In 1948, two years out of Oxford and working as an English teacher at a remote boarding school in Cornwall, Patricia receives a phone call from her fiance, Mark. He hasn’t got the marks he needed to continue on to postgraduate studies and pursue an academic career as he had hoped. Instead, he’s been forced to accept a low-paying teaching position and if Patricia still wants to marry him, it’s now or never. In one life, Pat says ‘never’. In another, Tricia says ‘now’. It’s a choice that will change not only the course of Patricia’s life and the lives of those she draws close to, but a decision that sets in motion a butterfly effect that changes everything from the legalisation of gay marriage to who kills JFK and which superpower wins the space race.
Walton’s fiction brims with subtle magic. She takes the world as is and gives it a half turn towards the fantastic and the speculative. My Real Children is a heartbreaking story of parallel lives that asks that most overwhelming of questions: ‘What if…?’
My Real Children is available through Amazon (Kindle), Book Depository and Kobo.
The Gracekeepers by Kirsty Logan
One night a circus boat docks on a pagan island, and a small landlocker girl watches a young dampling dance with a bear cub before tragedy strikes.
Years later when the girls are grown, the landlocker, Callanish, lives in exile as a Gracekeeper in the Doldrums, watching over the dead and dreaming of the life she’s left behind. Meanwhile the bear girl, North, is betrothed to the ringmaster’s son, whom she does not love, and prepares to leave her coracle to start a new life without her bear on land. However, each woman carries a secret and when fate brings them together once more they begin to understand that their lives are inextricably linked.

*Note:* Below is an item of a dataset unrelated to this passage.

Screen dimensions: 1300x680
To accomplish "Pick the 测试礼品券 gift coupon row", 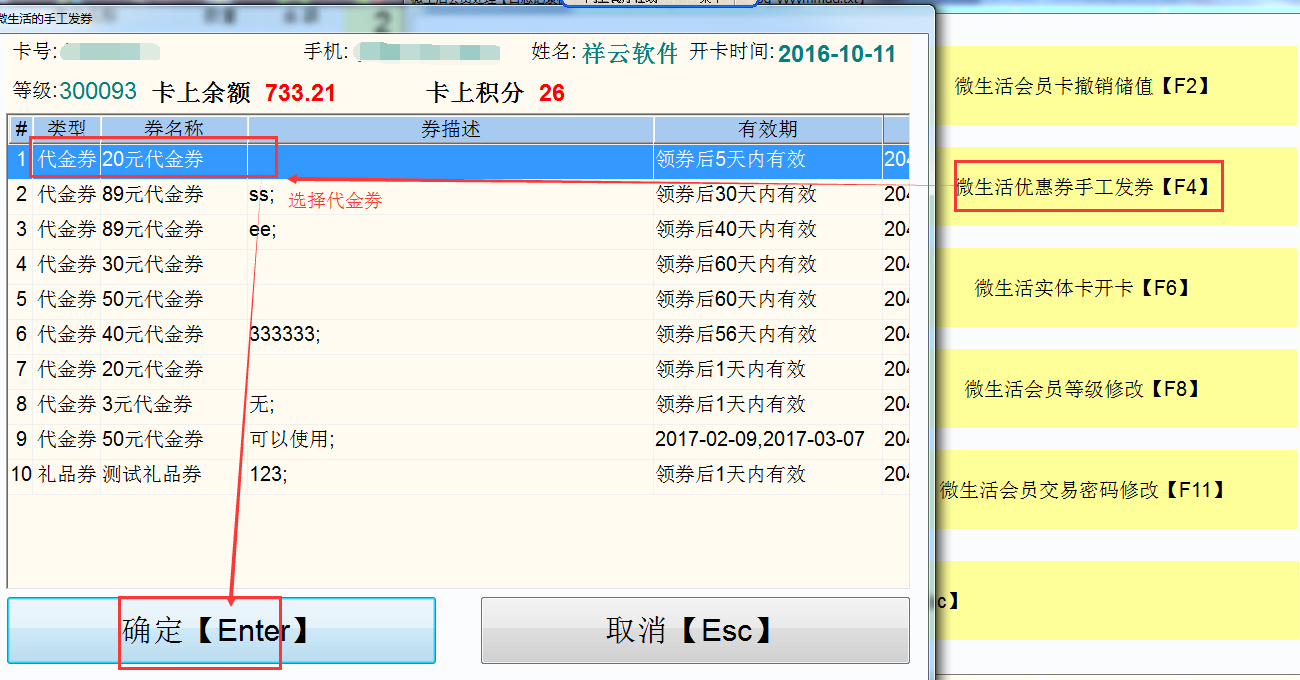I will coord(153,474).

The Gracekeepers is a fairytale for the twenty-first century, and like all fairytales, there is great depth of meaning behind the magic.
The Gracekeepers is available through Amazon (Kindle), Book Depository andKobo.
The Ghost Network by Catie Disabato
The world’s most famous pop star is missing, another woman is dead and a third is in prison for bombing a Chicago train station several years earlier. All are connected by their knowledge of a secret society that may or may not still exist.
When Molly Metropolis disappears before a performance in Chicago on the eve of the release of her second album, Cause Apocalypse, struggling music journalist, Caitlin Taer, teams up with Metro’s former assistant, Regina Nix, and close friend, Nicholas Berliner, to solve the mystery of her disappearance. The clues the trio find in the notebooks, maps and artwork Metro leaves behind will take them deep into Chicago’s underground, and none of them can foresee just how deep the rabbit hole goes.
Catie Disabato’s debut novel, The Ghost Network is an ambitious thriller, drawing together fifteenth century cartography, the ideas of French Marxist theorist and founding member of the Situationist International, Guy Debord, and contemporary pop culture.
The Ghost Network is available through Amazon (Kindle), Book Depository andKobo.